Friday, February 7, 2014

Appearing in issue #6, February 10, 2014

Title: The tip-off

By Author: Monica A. Andermann


Tag line:   A hundred-dollar bill was missing from TJ’s wallet – and he knew exactly who to blame for the theft!

Police characters:  None.

The gist:   TJ gets a burger at a diner.  It was greasy and overcooked.  When he complained, the waiter just turned and walked away without an apology.  So TJ didn’t tip him. He paid for his food and went to go buy antacid tablets at the pharmacy.  When he was at the cashier’s station, he realized he didn’t have his wallet.  It must still be on the table at the diner.  All he had left in there was one $100 bill.  TJ storms out of the pharmacy, heads back to the diner, bursts through the door and marches up to the hostess asking about his wallet.  Ms. Hostess is friendly and told him the waiter found his wallet and put it in the Lost and Found box which is located in the manager’s office.  Sure enough his wallet was in the box, but when he opened it, his $100 was missing.  “Where’s my money?” he demanded.  Ms. Hostess claims to not know anything about any money.  TJ’s gaze swept the room and he spotted his waiter.  He yelled, “You!  Get over here!”  About that time the manager comes out to see what all the commotion is about.  TJ accuses the waiter of taking his money.  The waiter quickly defended himself and said when he found the wallet he took in straight to the Lost and Found, and even though he didn’t get a tip he would never steal TJ’s money.  The manager claims the wallet was in his office from the time the waiter placed it there until it was claimed.  All eyes turned to the hostess, the only other person who had access to the manager’s office.  “Don’t look at me,” she said.  “I didn’t take your hundred dollars.”  TJ apologized to the waiter.

Crime scene:   A diner.

Clues:   The dollar amount of the bill.

Suspects:  The waiter, the hostess, and the manager of the diner.

Red herrings:  None.

Solution:  The hostess was the only one who knew it was $100.

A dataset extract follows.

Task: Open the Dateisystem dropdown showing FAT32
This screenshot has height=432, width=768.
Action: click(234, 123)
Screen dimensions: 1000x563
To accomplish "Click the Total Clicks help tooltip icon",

My two cents:    The lesson learned here for WW writers is that WW loves three suspects.  We see it time and again.  The solving clue is also an old favorite:  “only the perp would know some tidbit of info”.  Overused?  Sure.  But a steady seller. 

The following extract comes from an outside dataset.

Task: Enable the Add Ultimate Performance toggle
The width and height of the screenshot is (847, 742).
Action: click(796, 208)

    I don’t know why this TJ guy had to be so rude.  It didn’t add to the story for me.  In fact, I sorta’ hoped he never found his money and the heartburn ate a hole in his esophagus.   (Is that mean?  Can’t help it.  I don’t like him.)

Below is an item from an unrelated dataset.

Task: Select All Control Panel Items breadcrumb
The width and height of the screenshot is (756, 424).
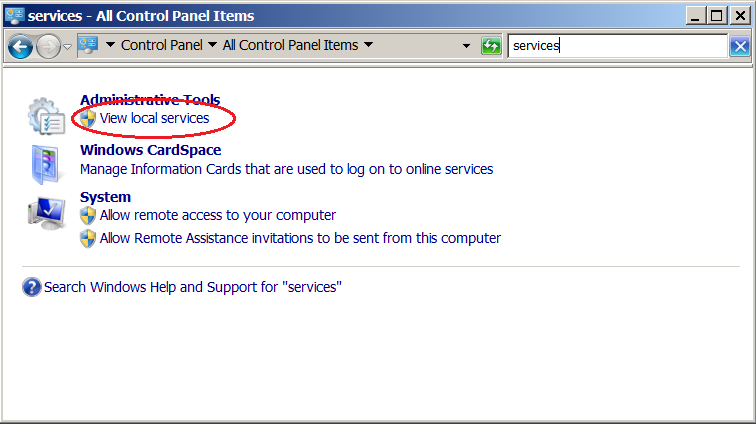Action: (290, 45)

     Other than that there’s really not much to say.  I can’t imagine why they chose such a humdrum story with an overused formula and an unlikable main character.  And to put the ‘solving clue’ at the very end of the story?  They didn’t even try to hide it or slip it in.  It doesn’t seem like much effort went into this week’s offering.  That the editors highlighted the word ‘exactly’ in the tag line was the only mildly clever thing about the whole page.